The biometric information acquisition system 100 according to the present disclosure includes a computer system. The computer system includes a processor and a memory as principal hardware components. The functions of the biometric information acquisition system 100 according to the present disclosure may be performed by making the processor execute a program stored in the memory of the computer system. The program may be stored in advance in the memory of the computer system. Alternatively, the program may also be downloaded through a telecommunications line or be distributed after having been recorded in some non-transitory storage medium such as a memory card, an optical disc, or a hard disk drive, any of which is readable for the computer system. The processor of the computer system may be made up of a single or a plurality of electronic circuits including a semiconductor integrated circuit (IC) or a large-scale integrated circuit (LSI). As used herein, the “integrated circuit” such as an IC or an LSI is called by a different name depending on the degree of integration thereof. Examples of the integrated circuits include a system LSI, a very-large-scale integrated circuit (VLSI), and an ultra-large-scale integrated circuit (ULSI). Optionally, a field-programmable gate array (FPGA) to be programmed after an LSI has been fabricated or a reconfigurable logic device allowing the connections or circuit sections inside of an LSI to be reconfigured may also be adopted as the processor. Those electronic circuits may be either integrated together on a single chip or distributed on multiple chips, whichever is appropriate. Those multiple chips may be aggregated together in a single device or distributed in multiple devices without limitation. As used herein, the “computer system” includes a microcontroller including one or more processors and one or more memories. Thus, the microcontroller may also be implemented as a single or a plurality of electronic circuits including a semiconductor integrated circuit or a large-scale integrated circuit.

Also, in the embodiment described above, the plurality of functions of the biometric information acquisition system 100 are aggregated together in a single housing. However, this is not an essential configuration for the biometric information acquisition system 100. Alternatively, those constituent elements of the biometric information acquisition system 100 may be distributed in multiple different housings. Still alternatively, at least some functions of the biometric information acquisition system 100 may be implemented as a cloud computing system as well.

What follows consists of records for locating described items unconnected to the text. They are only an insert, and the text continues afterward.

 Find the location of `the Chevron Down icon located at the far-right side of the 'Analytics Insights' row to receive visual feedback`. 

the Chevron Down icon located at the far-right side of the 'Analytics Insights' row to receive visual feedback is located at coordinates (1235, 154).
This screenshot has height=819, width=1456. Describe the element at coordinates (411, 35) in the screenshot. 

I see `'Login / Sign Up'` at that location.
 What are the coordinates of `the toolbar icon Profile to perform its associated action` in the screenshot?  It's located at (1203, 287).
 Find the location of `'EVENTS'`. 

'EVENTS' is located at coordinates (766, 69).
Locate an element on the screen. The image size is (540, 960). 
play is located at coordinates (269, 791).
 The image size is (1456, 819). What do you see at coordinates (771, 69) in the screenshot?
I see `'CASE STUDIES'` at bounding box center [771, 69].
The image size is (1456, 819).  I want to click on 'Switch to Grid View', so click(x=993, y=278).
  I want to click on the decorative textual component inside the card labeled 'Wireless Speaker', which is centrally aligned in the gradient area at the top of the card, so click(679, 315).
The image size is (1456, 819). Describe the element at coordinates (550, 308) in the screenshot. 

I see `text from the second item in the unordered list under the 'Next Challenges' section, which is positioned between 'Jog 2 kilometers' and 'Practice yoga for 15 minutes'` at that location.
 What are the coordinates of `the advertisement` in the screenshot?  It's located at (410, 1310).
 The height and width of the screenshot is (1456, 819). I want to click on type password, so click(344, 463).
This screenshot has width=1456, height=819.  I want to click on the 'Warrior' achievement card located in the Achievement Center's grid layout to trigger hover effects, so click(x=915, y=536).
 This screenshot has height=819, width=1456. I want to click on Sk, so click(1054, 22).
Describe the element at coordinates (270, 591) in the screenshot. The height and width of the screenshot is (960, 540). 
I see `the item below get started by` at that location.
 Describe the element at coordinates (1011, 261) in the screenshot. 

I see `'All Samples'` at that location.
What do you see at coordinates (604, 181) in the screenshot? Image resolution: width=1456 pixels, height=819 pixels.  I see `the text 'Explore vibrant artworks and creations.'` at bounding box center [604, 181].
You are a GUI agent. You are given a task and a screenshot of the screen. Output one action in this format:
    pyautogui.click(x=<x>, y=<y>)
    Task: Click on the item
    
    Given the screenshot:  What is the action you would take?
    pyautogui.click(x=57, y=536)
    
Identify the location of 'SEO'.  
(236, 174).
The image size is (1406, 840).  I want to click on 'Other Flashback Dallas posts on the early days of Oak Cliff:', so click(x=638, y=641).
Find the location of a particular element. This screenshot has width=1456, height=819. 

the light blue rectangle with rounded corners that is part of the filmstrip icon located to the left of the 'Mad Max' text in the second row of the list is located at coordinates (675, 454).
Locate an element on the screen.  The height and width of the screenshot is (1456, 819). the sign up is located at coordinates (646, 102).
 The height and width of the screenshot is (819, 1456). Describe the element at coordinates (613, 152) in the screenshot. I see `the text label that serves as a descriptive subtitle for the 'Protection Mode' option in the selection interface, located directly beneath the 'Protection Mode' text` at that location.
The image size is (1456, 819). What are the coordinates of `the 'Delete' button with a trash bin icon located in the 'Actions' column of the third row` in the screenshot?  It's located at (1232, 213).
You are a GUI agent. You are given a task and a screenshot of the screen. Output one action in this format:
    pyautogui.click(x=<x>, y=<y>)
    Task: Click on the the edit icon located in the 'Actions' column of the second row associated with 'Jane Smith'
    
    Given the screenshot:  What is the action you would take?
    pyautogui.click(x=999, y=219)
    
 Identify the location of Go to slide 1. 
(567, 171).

In the embodiment described above, the organism’s A1 (e.g., the human being’s in this example) muscle A11 is supposed to be a gastrocnemius muscle. However, this is only an example and should not be construed as limiting. Alternatively, the organism’s A1 muscle A11 may also be, for example, a soleus muscle, a biceps femoris muscle, a psoas major muscle, or a gluteus maximus muscle. Furthermore, the muscle A11 does not have to be a muscle of the lower half of a human being’s body but may also be a muscle of the upper half of his or her body such as a biceps brachii muscle, a triceps brachii muscle, a latissimus dorsi muscle, or a trapezius muscle.

In the embodiment described above, the electrical signal Sig1 applied by the application unit 21 to the organism’s A1 muscle A11 has a single frequency. However, this is only an example and should not be construed as limiting. Alternatively, the frequency of the electrical signal Sig1 may also be varied during the measurement.

In the embodiment described above, the change rate D1 with respect to the impedance Z1 of the electrical signal Sig1 to be referred while the acquisition unit 22 is acquiring the biometric information is the change rate D1 of the phase angle θ1 of the impedance Z1. However, this is only an example and should not be construed as limiting. Alternatively, the change rate D1 with respect to the impedance Z1 of the electrical signal Sig1 may also be the change rate D1 of the impedance Z1 itself, for example.

In the embodiment described above, a reference value used to acquire the change rate D1 of the phase angle θ1 of the impedance Z1 is the phase angle θ1 of the impedance Z1 measured before the organism A1 starts to exercise. However, this is only an example and should not be construed as limiting. Alternatively, the reference value may also be a preset value.

In the embodiment described above, a pair of electrodes 3 are attached to the organism’s A1 muscle A11. However, the number of the electrodes 3 attached does not have to be two but may also be three or more, for example.

In the embodiment described above, the electrodes 3 attached to the organism’s A1 muscle A11 are made of a metal. Alternatively, the electrodes 3 may also be made of electrically conductive rubber, for example.

In the embodiment described above, the electrodes 3 attached to the organism’s A1 muscle A11 only need to make close contact with the skin surface. Thus, one surface, facing the skin surface, of the electrodes 3 does not have to have adhesiveness and does not have to be adhered to the skin surface, either.

Recapitulation

As can be seen from the foregoing description, a biometric information acquisition method according to a first aspect includes an application step (ST1) and an acquisition step (ST2). The application step (ST1) includes applying an electrical signal (Sig1) to an organism’s (A1) muscle (A11). The acquisition step (ST2) includes acquiring information about the organism’s (A1) muscle (A11) as biometric information based on a change rate (D1) with respect to an impedance (Z1) of the electrical signal (Sig1) applied in the application step (ST1).

This aspect achieves the advantage of making it easier to recognize a change in the organism’s (A1) muscle (A11).

In a biometric information acquisition method according to a second aspect, which may be implemented in conjunction with the first aspect, the change rate (D1) is a ratio of a measured value to a reference value with respect to a value concerning the impedance (Z1) of the electrical signal (Sig1).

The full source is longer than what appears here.